## Tasks and exercises
1) From the passage on Shaq's flat-earth comments, reproduce word for word the part that opens with the words containing "It should be" and closes with "is no dummy.".
2) Answer these from the passage on Shaq's flat-earth comments:
(a) From which university did Shaq receive a doctorate in education?
(b) In what field did Draymond Green earn his degree, and at which school?
(c) Roughly how much free coverage did Donald Trump receive from major news outlets?
3) Carry on the passage on Shaq's flat-earth comments, picking up after its final sentence.

--- Passage ---

It is no surprise, then, that Shaq’s seemingly harmless assertion, upon further examination, struck a chord in the science community. Because they are seemingly under attack from all angles, the urge to strongly correct Shaq’s comments is forgivable. However, the fact such a correction was needed in the first place illustrates the breadth of societal science denial—illuminating a truly scary aspect of American discourse, considering we rely on science to maintain public safety.

 

The Click-Bait Phenomenon

It should be noted that, while Shaq left LSU for the NBA after two collegiate seasons, he did take summer classes to eventually receive his bachelor’s degree. More recently, he received his master’s degree from the University of Phoenix and a doctorate in education from Barry University.

So, goofy as his persona is, Shaq is no dummy.

Additionally, Draymond Green received his degree in communications from Michigan State University, and while Chandler, Irving, and Jefferson have not completed the required course-load for degrees at their respective colleges, they are widely regarded as well-spoken and cerebral members of the NBA community.

Yet most articles glossed over the educational background of the players, instead pigeonholing them into the familiar ‘dumb jock’ stereotype reserved for successful male (and often black) athletes. Why? Perhaps too much nuance could have turned potential readers away. After all, it is much easier to grab one’s attention with the headline, ‘Shaq Believes the Earth is Flat and his Explanation is Bonkers,’ than a title that acknowledges his intellect and admits he may have been intentionally farcical.

The fact that many news organizations oversimplified the issue and ignored telling signs of Shaq’s true intent alludes to the larger debate on the role of media in the past year: how “news organizations” functioned as entertainment channels rather than true objective outlets.

In an election season when Hillary Clinton’s “policy stands accounted for a mere 4 percent” of her coverage during the Democratic National Convention, when Donald Trump received roughly $5 billion in free coverage from major news outlets, when CNN posted rough gross profits of $1 billion, and when NBC and Fox News saw their highest ratings ever, it is abundantly clear that media organizations prioritized the almighty dollar over fact-based reporting, eschewing their sacred duty as the conduit of unbiased journalism.

--- Given information ---

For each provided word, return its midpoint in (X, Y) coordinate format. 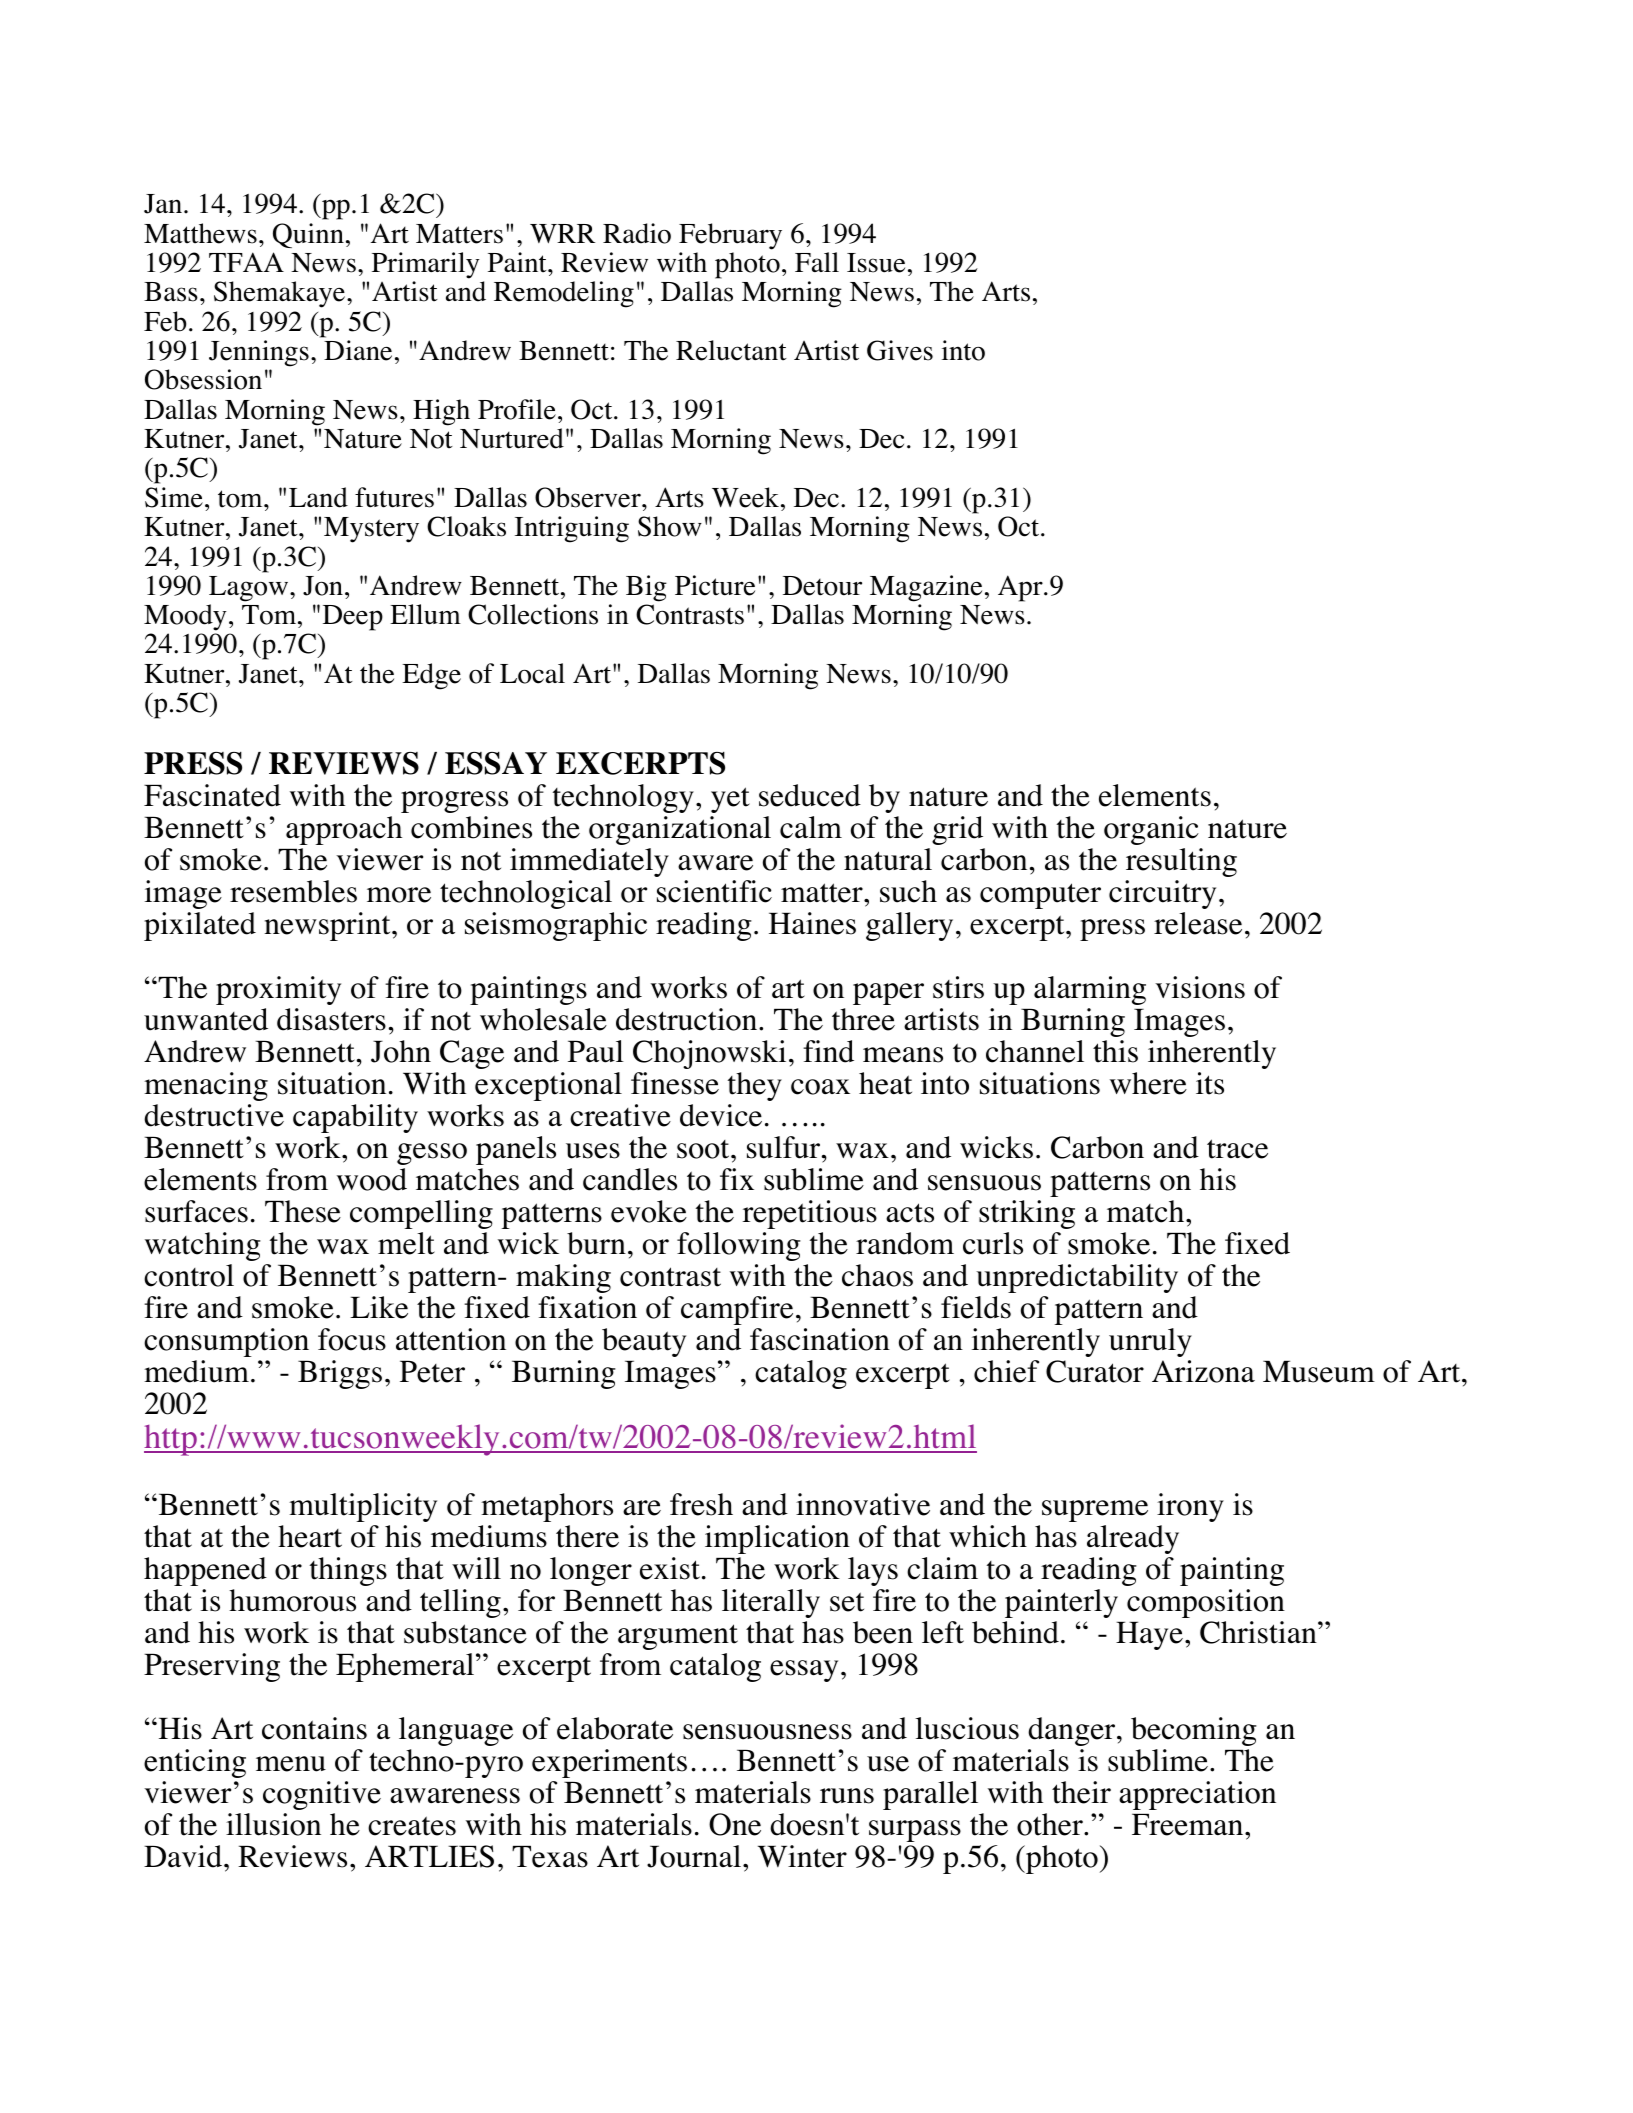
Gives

---

## Exercise responses
1)
It should be noted that, while Shaq left LSU for the NBA after two collegiate seasons, he did take summer classes to eventually receive his bachelor’s degree. More recently, he received his master’s degree from the University of Phoenix and a doctorate in education from Barry University.

So, goofy as his persona is, Shaq is no dummy.

2)
(a) Barry University
(b) Communications, at Michigan State University
(c) Roughly $5 billion

3)
Interestingly, the click-bait and ‘fake news’ issues go hand-in-hand. Why? Because the headlines for ‘fake news’ articles are usually more sensational than mainstream news articles, they tend to garner more clicks, likes, and comments. This difference is inherent in the diverging purposes of regular news reporting and ‘fake news’: the reporting of regular news usually serves to inform the public, while the publishing of ‘fake news’ usually serves to influence the sentiments of the public in a particular direction.

Ominously, in the last year, as major news outlets attempted to capitalize on the tidal wave of interest in the presidential campaign, the line between the representation of objective reporting and ‘fake news’ became increasingly blurred. As Student News Daily points out, headlines such as “No-one wants to play Donald Trump’s inauguration,” (courtesy of The Independent) when, in fact, there were musicians who were slated to perform and actually did, or “Breaking: US Treasury Dept. easing Obama admin sanctions to allow companies to do transactions with Russia’s FSB, successor org to KGB” (courtesy of an NBC News tweet), when, in fact, the sanctions were altered under an Obama-era directive to avoid unintended consequences of cyber-sanctions, suggests reputable news organizations are not immune from utilizing sensationalized headlines to drum up clicks and site visits.

Because of the media’s click-bait onslaught, never before has trust in traditional news sources been so low. According to an Emerson College poll, only 39% of eligible voters deem the media ‘truthful,’ while Gallup pins public confidence in the media at 32%. This means that, mainstream outlets, once reliable anchors of objective coverage, are now distrusted by roughly two out of every three Americans. Instead, 62% of Americans now consume their news on social media platforms, where people can tailor their feeds to their own beliefs.

Thus, in effect, the media’s click-bait obsession—borne out of a yearning for more page views and advertiser dollars—creates a paradox. As news outlets post more sensationalized or simplified headlines, more people become disillusioned with the perceived lack of honesty in the media. As more people sense dishonesty in the media (no matter if such dishonesty truly exists or not), more people will abandon the major news outlets. As more people abandon the major news outlets, more alternative (and factually unreliable) sources become utilized by the public. And as that phenomenon occurs, a partisan echo chamber is created—one in which polarization thrives, and democracy suffers.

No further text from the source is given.